| TASK BRIEF |
Where in the data below does the word "price" appear? Copy each line that holds it.
──────
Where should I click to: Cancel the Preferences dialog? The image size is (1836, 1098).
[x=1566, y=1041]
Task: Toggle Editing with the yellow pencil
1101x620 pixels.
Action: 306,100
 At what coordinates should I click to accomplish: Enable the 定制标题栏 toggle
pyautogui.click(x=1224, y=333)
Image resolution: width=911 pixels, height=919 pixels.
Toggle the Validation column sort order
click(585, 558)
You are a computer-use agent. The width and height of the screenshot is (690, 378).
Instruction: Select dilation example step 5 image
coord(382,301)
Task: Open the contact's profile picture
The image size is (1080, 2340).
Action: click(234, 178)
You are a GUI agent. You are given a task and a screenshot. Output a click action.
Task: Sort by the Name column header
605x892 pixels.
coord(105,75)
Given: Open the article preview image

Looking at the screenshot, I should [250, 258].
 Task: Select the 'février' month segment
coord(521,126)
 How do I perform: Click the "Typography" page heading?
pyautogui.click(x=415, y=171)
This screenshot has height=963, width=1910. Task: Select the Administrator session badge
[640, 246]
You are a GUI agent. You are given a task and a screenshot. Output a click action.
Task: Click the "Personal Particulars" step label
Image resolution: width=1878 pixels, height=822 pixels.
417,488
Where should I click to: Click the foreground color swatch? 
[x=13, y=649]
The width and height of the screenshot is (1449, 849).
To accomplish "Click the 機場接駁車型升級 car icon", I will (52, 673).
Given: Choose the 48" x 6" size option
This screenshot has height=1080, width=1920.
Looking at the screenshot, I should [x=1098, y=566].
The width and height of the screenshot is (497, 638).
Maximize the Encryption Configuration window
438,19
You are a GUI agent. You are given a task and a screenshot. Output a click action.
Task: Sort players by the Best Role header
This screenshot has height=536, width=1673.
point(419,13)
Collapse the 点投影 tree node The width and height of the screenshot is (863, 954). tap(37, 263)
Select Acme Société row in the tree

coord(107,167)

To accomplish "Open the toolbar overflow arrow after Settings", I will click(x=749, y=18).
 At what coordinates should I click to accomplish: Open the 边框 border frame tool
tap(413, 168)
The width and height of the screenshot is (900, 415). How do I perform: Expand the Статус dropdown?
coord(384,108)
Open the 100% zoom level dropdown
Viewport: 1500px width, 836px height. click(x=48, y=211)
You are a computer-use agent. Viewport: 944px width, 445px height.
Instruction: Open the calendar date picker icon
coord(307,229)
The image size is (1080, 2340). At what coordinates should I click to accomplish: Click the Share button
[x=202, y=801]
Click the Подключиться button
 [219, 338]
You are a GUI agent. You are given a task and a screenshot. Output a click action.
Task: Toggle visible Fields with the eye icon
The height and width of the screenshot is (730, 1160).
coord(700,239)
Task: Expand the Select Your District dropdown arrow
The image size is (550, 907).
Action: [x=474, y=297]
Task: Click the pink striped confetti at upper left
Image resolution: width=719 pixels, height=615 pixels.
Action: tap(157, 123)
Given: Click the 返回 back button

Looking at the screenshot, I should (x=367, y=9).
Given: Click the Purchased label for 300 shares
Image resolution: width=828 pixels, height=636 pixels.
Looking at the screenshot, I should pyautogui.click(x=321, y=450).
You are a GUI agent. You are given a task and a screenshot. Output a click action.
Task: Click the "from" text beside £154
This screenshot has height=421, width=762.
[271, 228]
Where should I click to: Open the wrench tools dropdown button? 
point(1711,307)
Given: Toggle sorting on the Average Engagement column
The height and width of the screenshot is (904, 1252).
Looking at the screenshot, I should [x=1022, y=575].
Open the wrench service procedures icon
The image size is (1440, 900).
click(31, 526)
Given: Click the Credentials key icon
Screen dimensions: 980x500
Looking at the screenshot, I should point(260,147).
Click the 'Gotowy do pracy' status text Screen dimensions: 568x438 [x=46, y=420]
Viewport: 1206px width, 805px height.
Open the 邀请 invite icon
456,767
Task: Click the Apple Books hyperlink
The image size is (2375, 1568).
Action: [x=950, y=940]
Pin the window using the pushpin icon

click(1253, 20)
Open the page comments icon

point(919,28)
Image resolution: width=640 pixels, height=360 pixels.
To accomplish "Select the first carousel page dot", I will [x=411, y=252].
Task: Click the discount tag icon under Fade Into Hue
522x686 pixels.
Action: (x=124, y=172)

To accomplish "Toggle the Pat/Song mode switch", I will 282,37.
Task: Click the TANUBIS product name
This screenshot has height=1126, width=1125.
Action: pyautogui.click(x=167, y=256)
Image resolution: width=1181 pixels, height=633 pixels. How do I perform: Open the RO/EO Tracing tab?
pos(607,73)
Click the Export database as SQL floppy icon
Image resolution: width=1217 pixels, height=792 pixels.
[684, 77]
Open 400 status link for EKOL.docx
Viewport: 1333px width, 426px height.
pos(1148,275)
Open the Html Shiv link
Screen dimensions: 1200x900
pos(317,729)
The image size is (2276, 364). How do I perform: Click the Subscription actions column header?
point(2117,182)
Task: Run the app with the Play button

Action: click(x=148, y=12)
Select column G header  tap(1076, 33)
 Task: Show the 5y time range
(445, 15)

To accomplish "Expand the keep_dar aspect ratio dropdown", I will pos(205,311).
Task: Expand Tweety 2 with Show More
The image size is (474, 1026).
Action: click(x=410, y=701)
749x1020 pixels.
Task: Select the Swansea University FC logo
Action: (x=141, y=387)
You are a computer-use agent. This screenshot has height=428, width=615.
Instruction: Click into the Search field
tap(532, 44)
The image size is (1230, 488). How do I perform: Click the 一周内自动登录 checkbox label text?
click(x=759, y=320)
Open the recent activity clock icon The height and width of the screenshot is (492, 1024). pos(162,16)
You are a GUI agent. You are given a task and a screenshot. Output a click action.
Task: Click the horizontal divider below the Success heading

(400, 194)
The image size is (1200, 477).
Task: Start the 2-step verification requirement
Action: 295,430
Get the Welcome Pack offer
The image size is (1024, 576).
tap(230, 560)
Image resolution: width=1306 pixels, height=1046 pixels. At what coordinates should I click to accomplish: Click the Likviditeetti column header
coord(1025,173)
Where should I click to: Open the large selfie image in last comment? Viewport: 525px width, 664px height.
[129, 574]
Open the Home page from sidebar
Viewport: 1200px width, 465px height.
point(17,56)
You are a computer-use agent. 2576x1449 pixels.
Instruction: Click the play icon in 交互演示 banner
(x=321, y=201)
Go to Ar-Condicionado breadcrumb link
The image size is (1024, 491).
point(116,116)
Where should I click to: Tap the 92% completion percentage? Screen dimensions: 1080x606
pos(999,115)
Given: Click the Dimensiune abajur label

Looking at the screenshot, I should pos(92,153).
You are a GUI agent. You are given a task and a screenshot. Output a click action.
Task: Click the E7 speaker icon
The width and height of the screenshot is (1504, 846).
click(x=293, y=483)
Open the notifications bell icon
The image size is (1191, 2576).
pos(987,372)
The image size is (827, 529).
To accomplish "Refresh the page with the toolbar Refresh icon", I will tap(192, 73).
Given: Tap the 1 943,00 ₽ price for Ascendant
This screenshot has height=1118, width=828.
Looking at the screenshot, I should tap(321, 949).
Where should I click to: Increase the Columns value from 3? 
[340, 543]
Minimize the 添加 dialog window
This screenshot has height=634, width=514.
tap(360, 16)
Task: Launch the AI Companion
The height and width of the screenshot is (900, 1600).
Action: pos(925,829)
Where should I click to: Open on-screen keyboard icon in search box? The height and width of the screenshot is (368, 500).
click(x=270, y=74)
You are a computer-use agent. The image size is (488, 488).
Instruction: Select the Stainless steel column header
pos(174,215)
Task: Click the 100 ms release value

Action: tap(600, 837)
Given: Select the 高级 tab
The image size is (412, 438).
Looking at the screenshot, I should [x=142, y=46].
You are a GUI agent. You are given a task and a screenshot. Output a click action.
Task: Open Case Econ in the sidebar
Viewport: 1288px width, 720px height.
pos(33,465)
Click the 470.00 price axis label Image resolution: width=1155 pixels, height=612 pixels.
──────
| SOLUTION BELOW |
Given: Tap the 1 943,00 ₽ price for Ascendant
Click the 470.00 price axis label Image resolution: width=1155 pixels, height=612 pixels.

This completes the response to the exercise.